— Aim of the task —
Repeat, word for word, every line from the line holding "2025 Social Traffic" through the final line of the entries below. Skip all pictures.
[Start of Attachment]
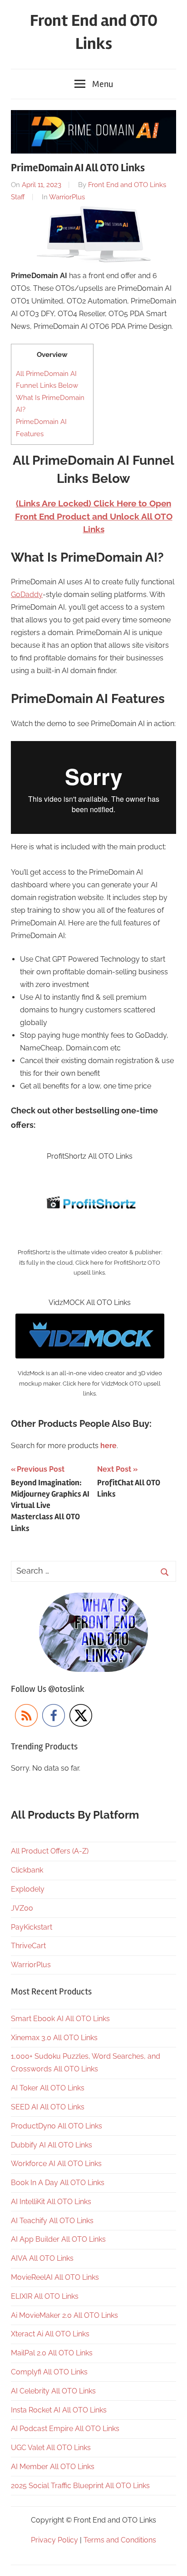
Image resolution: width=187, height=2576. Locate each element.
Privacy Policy (54, 2540)
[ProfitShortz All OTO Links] (89, 1173)
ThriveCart (28, 1945)
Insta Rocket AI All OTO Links (59, 2410)
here (108, 1445)
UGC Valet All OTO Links (51, 2447)
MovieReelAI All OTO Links (55, 2277)
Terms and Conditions (120, 2540)
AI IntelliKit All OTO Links (51, 2201)
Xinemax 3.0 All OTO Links (54, 2037)
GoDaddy (27, 594)
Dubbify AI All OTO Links (51, 2145)
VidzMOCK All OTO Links (90, 1302)
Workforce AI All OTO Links (56, 2163)
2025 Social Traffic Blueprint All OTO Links (80, 2485)
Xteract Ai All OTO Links (50, 2334)
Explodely (27, 1889)
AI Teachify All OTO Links (52, 2220)
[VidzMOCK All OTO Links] (89, 1319)
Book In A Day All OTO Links (57, 2182)
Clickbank (27, 1870)
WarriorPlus (67, 197)
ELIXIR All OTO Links (45, 2296)
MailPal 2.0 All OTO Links (52, 2353)
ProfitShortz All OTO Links (90, 1156)
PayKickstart (31, 1927)
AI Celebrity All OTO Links (53, 2391)
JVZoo (22, 1908)
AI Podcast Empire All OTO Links (65, 2428)
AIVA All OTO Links (42, 2258)
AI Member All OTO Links (52, 2466)
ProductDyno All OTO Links (56, 2126)
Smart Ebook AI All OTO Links (60, 2018)
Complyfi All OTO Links (49, 2372)
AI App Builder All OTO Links (58, 2239)
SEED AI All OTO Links (47, 2107)
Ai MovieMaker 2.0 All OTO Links (64, 2315)
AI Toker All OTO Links (47, 2088)
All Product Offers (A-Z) (50, 1851)
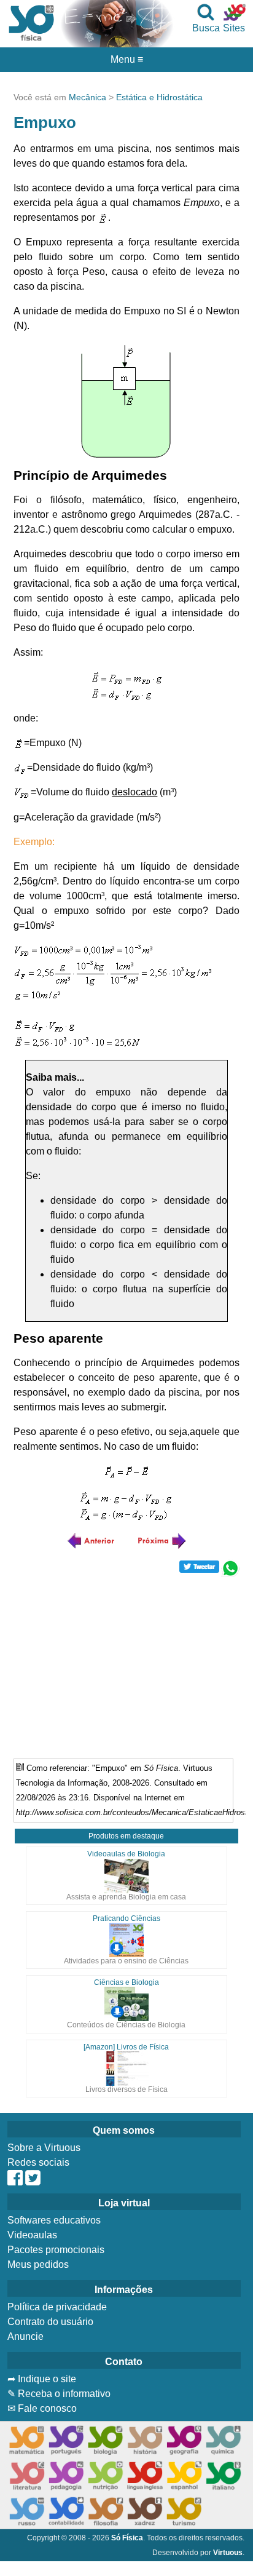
[End of Attachment]
— Response box —
2025 Social Traffic Blueprint All OTO Links (80, 2485)
Xteract Ai All OTO Links (50, 2334)
Explodely (27, 1889)
AI Teachify All OTO Links (52, 2220)
[VidzMOCK All OTO Links] (89, 1319)
Book In A Day All OTO Links (57, 2182)
Clickbank (27, 1870)
WarriorPlus (67, 197)
ELIXIR All OTO Links (45, 2296)
MailPal 2.0 All OTO Links (52, 2353)
ProfitShortz All OTO Links (90, 1156)
PayKickstart (31, 1927)
AI Celebrity All OTO Links (53, 2391)
JVZoo (22, 1908)
AI Podcast Empire All OTO Links (65, 2428)
AIVA All OTO Links (42, 2258)
AI Member All OTO Links (52, 2466)
ProductDyno All OTO Links (56, 2126)
Smart Ebook AI All OTO Links (60, 2018)
Complyfi All OTO Links (49, 2372)
AI App Builder All OTO Links (58, 2239)
SEED AI All OTO Links (47, 2107)
Ai MovieMaker 2.0 All OTO Links (64, 2315)
AI Toker All OTO Links (47, 2088)
All Product Offers (A-Z) (50, 1851)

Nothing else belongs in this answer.